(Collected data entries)
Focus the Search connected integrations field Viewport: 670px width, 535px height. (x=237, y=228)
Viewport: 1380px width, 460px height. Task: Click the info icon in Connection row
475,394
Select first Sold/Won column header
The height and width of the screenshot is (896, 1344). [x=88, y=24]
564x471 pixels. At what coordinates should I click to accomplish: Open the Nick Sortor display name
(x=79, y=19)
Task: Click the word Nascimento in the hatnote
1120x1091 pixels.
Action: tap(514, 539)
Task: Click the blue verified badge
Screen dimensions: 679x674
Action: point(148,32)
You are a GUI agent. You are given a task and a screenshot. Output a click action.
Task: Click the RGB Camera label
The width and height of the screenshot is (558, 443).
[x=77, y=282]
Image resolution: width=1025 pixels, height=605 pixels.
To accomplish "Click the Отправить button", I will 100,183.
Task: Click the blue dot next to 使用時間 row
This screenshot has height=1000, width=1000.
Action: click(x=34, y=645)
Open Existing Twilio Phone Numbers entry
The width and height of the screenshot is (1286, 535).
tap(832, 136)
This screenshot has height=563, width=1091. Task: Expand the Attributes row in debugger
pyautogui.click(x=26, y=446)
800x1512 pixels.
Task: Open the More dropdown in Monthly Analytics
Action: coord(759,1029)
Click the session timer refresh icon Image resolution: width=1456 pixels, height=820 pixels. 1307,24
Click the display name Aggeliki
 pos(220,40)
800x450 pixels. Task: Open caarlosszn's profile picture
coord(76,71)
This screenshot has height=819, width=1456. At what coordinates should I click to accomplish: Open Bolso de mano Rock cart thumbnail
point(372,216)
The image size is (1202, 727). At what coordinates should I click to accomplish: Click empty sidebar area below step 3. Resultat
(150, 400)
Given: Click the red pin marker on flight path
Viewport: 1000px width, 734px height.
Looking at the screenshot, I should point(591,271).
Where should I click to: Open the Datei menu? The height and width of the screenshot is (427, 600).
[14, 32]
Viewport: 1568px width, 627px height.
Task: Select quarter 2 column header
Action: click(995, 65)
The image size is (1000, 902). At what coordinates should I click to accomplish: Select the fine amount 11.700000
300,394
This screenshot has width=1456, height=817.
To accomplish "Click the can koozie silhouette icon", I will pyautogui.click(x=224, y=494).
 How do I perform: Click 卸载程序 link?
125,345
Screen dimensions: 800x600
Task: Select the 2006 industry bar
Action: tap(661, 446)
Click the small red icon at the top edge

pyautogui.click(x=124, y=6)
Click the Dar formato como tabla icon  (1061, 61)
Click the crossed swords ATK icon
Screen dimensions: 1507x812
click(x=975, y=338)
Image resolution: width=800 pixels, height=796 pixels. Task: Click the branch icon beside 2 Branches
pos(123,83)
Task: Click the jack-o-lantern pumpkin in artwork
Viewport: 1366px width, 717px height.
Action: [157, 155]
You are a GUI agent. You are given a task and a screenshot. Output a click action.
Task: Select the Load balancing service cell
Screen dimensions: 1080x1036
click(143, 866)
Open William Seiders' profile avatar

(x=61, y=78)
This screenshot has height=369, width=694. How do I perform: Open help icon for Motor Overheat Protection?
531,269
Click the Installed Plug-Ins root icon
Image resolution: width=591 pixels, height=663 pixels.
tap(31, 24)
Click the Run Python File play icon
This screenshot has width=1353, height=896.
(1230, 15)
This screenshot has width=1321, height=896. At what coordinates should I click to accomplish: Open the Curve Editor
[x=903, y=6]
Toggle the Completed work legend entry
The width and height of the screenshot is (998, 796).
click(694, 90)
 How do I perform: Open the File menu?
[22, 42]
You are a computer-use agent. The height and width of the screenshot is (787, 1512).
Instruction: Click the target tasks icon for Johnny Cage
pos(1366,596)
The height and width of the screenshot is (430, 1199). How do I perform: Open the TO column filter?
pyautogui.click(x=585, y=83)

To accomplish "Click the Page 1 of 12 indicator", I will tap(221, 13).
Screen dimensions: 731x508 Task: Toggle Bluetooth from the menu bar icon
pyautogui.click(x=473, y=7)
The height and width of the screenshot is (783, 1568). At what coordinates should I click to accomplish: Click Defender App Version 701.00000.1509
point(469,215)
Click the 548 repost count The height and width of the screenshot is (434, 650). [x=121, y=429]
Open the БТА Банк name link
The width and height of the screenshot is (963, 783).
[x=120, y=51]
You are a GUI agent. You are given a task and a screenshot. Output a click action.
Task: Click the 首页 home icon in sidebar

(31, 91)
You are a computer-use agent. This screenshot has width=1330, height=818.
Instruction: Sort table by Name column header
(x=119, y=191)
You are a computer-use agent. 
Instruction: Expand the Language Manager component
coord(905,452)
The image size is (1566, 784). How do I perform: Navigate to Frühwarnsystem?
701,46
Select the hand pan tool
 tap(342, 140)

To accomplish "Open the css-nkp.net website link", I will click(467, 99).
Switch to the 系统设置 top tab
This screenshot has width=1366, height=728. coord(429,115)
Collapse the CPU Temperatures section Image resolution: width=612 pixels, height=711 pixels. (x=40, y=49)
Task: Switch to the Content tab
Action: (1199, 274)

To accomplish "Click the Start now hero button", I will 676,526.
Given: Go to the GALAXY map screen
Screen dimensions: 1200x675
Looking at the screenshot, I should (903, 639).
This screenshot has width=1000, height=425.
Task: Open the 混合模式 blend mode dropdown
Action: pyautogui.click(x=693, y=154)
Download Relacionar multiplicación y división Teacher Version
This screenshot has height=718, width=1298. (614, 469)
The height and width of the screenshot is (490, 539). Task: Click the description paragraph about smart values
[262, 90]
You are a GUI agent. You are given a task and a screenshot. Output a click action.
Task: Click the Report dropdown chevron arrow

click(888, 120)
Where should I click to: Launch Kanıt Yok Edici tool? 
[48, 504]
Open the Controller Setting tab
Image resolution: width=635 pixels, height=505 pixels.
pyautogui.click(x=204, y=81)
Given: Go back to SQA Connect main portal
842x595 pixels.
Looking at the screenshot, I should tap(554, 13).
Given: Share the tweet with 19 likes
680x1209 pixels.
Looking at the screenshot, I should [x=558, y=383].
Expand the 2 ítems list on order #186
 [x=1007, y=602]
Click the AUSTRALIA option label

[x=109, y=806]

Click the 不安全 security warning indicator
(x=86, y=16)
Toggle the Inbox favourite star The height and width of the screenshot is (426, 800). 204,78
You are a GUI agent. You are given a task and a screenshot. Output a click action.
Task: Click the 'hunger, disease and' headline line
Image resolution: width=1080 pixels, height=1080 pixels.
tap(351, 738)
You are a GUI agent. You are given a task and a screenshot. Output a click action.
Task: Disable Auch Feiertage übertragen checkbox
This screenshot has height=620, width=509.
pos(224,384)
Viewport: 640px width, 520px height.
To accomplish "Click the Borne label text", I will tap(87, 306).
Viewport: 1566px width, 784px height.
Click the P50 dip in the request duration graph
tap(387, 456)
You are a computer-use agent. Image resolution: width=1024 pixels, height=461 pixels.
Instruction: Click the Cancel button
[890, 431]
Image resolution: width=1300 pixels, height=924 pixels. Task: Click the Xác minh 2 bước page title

What to produce: Extract from the data every line where "computer" shows up.

Answer box:
You are a computer-use agent. The height and width of the screenshot is (787, 1512).
You are a computer-use agent. This screenshot has width=1330, height=818.
You are a computer-use agent. 
You are a computer-use agent. Image resolution: width=1024 pixels, height=461 pixels.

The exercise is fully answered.